Background: Women diagnosed with breast cancer prior to age 45 years (<45y) and within the first 5 years postpartum (postpartum breast cancer, PPBC) have the greatest risk for distal metastatic recurrence.
Methods: Pooling data from the Colorado Young Women Breast Cancer cohort and the Breast Cancer Health Disparities Study (N = 2519 cases), we examined the association of parity, age, and clinical factors with overall survival (OS) of breast cancer over 15 years of follow-up.
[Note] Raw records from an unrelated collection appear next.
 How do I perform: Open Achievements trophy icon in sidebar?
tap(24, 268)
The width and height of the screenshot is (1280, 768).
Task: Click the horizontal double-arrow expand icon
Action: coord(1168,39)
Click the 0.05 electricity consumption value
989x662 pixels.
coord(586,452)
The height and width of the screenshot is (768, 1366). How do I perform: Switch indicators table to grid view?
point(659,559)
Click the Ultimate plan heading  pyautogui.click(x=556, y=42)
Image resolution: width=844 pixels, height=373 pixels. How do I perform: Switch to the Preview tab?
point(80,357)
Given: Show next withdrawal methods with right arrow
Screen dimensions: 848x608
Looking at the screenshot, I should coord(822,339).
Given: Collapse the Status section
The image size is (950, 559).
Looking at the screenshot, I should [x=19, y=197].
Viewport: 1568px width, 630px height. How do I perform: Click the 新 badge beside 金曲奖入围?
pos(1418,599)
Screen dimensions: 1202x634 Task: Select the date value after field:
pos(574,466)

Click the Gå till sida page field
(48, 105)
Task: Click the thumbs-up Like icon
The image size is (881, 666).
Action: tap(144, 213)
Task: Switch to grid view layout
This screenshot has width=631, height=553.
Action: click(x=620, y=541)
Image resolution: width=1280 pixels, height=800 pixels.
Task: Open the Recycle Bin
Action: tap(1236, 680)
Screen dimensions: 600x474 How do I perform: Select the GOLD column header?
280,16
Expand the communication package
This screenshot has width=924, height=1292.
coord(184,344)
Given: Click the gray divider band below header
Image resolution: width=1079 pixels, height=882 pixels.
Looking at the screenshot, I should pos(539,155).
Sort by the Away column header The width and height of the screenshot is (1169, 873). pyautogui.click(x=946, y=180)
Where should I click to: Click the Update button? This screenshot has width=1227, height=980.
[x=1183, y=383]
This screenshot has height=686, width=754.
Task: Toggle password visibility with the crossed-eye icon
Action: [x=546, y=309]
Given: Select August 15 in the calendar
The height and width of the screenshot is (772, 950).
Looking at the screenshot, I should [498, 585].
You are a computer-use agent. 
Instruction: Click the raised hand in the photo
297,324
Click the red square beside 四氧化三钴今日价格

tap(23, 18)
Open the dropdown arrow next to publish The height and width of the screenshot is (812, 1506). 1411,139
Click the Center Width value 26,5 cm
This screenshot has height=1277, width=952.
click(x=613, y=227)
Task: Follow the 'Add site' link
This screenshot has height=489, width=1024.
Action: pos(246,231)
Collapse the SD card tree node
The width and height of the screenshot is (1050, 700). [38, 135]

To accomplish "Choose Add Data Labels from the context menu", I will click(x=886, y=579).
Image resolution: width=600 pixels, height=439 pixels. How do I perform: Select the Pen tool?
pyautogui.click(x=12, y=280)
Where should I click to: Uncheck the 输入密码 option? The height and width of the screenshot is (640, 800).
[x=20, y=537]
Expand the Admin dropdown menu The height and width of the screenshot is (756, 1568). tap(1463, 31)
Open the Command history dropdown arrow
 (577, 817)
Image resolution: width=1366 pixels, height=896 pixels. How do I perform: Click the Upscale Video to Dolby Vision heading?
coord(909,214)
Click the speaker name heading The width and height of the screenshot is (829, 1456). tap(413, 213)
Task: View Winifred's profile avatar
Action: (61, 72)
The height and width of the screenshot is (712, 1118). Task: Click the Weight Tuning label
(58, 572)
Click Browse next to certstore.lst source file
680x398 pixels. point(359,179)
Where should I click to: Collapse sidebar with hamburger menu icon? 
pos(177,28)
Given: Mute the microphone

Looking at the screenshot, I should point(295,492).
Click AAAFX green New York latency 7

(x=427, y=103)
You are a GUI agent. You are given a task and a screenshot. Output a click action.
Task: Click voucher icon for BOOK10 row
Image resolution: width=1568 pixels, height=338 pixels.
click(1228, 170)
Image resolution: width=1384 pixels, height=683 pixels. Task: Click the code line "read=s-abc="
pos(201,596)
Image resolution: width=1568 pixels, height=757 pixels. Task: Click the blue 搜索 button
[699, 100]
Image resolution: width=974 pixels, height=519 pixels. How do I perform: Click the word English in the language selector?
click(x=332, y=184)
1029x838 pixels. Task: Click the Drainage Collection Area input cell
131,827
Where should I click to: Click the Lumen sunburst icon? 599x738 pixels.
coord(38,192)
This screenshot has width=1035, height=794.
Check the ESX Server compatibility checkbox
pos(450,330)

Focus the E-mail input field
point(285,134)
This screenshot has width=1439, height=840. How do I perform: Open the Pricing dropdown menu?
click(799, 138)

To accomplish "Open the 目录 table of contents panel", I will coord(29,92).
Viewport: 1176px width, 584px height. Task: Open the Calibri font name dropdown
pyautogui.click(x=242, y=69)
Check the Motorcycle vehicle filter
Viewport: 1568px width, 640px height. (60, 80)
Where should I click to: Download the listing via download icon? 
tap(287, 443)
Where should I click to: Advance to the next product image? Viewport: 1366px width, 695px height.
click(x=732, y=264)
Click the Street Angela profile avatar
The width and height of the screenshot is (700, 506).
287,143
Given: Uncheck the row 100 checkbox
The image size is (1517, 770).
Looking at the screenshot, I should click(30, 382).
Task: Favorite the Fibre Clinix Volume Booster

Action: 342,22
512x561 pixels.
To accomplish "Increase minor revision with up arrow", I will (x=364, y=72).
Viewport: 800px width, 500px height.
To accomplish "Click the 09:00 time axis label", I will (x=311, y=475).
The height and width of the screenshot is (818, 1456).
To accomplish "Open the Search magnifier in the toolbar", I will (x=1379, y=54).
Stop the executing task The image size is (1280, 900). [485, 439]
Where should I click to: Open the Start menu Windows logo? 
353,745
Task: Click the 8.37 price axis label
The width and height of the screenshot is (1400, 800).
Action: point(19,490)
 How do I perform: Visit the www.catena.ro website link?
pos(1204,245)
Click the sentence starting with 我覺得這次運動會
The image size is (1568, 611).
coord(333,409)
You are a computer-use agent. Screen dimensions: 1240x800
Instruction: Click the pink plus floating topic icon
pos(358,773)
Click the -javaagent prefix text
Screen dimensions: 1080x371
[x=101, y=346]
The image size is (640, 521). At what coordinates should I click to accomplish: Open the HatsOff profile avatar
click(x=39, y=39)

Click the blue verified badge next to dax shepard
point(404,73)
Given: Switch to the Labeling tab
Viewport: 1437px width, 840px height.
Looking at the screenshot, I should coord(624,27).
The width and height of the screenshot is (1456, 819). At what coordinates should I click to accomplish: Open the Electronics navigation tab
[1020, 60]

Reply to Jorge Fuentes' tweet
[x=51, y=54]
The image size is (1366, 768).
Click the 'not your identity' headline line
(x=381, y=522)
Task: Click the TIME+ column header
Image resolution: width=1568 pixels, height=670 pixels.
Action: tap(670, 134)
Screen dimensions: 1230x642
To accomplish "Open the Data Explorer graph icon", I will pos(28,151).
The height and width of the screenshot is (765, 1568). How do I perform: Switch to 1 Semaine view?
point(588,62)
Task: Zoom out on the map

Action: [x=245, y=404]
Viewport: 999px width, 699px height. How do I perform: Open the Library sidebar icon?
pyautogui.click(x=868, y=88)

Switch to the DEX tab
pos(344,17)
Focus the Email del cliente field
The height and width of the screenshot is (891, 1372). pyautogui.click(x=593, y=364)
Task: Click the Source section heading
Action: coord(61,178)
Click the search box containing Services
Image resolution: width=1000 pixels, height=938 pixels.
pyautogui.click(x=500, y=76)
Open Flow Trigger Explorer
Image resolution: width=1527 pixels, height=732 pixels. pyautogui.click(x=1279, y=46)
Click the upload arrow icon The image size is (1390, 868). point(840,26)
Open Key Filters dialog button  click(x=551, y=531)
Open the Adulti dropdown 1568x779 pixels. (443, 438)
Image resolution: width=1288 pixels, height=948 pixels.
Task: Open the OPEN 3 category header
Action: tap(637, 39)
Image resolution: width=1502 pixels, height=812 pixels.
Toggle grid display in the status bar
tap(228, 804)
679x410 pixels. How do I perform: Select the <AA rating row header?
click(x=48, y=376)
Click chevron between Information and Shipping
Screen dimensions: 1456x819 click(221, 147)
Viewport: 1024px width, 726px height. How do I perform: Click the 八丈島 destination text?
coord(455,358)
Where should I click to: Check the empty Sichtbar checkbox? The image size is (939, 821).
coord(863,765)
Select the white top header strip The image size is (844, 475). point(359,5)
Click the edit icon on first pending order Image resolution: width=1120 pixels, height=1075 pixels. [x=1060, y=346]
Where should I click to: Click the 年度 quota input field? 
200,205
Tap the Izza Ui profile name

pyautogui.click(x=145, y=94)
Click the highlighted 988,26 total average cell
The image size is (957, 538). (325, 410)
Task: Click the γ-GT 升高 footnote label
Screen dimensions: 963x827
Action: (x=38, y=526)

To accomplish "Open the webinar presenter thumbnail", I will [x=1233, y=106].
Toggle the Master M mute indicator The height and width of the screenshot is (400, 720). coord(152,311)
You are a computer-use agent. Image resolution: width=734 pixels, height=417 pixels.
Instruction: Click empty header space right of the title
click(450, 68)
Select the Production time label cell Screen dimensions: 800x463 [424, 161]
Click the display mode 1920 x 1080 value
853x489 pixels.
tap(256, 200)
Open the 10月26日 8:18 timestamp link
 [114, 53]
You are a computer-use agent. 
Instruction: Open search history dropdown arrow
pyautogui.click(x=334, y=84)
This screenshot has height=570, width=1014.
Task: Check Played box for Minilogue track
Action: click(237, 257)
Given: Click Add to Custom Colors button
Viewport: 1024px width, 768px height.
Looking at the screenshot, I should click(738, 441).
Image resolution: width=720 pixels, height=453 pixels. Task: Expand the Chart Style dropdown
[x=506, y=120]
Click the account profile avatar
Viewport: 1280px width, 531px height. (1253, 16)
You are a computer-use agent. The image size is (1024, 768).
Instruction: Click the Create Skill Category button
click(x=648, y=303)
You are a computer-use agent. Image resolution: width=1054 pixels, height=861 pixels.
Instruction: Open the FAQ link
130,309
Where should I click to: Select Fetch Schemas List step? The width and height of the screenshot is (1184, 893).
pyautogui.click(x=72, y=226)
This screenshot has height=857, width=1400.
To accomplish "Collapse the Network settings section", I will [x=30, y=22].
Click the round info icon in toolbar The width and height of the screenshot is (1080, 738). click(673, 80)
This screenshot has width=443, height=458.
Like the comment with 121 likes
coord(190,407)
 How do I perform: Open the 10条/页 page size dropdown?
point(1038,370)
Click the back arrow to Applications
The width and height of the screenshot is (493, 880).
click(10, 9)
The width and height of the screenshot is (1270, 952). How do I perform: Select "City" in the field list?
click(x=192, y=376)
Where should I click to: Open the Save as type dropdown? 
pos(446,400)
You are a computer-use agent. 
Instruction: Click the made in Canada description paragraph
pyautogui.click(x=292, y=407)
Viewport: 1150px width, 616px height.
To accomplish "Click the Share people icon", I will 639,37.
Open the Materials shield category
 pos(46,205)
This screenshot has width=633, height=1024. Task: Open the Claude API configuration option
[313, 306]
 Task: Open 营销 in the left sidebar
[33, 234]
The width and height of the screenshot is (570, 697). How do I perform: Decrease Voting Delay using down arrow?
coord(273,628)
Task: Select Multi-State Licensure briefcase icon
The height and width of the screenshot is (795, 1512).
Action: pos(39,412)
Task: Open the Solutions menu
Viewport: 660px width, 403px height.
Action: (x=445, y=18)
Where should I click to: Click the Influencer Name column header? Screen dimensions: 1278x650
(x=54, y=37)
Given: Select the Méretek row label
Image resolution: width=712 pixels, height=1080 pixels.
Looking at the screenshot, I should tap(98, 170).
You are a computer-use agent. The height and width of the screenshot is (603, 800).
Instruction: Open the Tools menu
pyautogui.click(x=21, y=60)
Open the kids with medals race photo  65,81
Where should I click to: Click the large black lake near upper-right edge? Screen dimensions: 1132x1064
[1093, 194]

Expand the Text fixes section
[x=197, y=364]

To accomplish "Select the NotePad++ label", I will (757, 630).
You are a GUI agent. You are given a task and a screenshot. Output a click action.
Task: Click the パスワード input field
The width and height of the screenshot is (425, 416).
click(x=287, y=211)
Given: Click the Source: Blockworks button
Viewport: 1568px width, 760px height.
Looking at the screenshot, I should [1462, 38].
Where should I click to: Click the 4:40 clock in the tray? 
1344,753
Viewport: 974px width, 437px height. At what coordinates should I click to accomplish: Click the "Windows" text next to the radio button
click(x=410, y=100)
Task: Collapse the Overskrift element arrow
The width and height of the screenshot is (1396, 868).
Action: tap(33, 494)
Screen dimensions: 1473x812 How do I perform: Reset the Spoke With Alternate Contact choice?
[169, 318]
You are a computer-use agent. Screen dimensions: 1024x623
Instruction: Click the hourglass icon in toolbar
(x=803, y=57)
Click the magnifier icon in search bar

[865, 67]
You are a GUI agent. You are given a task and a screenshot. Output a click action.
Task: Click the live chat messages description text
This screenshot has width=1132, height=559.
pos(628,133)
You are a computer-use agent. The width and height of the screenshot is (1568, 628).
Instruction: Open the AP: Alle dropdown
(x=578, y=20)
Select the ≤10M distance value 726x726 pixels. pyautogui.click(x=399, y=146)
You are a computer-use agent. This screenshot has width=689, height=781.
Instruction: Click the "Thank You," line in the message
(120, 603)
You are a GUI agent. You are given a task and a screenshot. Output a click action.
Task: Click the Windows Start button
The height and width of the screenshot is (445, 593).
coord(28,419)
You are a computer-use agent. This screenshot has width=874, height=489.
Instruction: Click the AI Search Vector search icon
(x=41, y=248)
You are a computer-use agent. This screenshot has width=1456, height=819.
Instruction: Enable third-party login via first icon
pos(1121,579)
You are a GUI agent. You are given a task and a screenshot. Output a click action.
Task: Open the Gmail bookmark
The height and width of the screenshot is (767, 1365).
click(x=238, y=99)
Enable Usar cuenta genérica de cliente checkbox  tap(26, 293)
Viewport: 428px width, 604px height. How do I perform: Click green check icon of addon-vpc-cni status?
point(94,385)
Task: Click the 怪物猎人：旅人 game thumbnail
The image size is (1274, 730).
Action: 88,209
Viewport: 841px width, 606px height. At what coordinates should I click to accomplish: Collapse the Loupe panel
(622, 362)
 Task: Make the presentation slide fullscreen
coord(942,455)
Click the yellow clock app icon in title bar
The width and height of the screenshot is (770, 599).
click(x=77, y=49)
Results: Women with PPBC diagnosed at <45y had the lowest OS (p < 0.0001), while OS of nulliparous cases diagnosed at <45y did not differ from OS of cases diagnosed at 45-65y regardless of parity status. After adjustment for study site, race/ethnicity, clinical stage, year of diagnosis and stratification for oestrogen receptor status, PPBC remained an independent factor associated with poor OS. Among cases diagnosed at <45y, nulliparous cases had 1.6 times better OS (hazard ratio (HR) = 0.61, 95%CI 0.42-0.87) compared to those with PPBC, with a more pronounced survival difference among stage I breast cancers (HR = 0.30, 95%CI 0.11-0.79). Among very young women diagnosed at age ≤35y, nulliparous cases had 2.3 times better OS (HR = 0.44, 95%CI 0.23-0.84) compared to PPBC.
Conclusion: Our results suggest that postpartum status is the main driver of poor prognosis in young women with breast cancer, with the strongest association in patients diagnosed at age ≤35y and in those with stage I disease.
Keywords: Breast cancer; Overall survival; Postpartum breast cancer; Young women's breast cancer.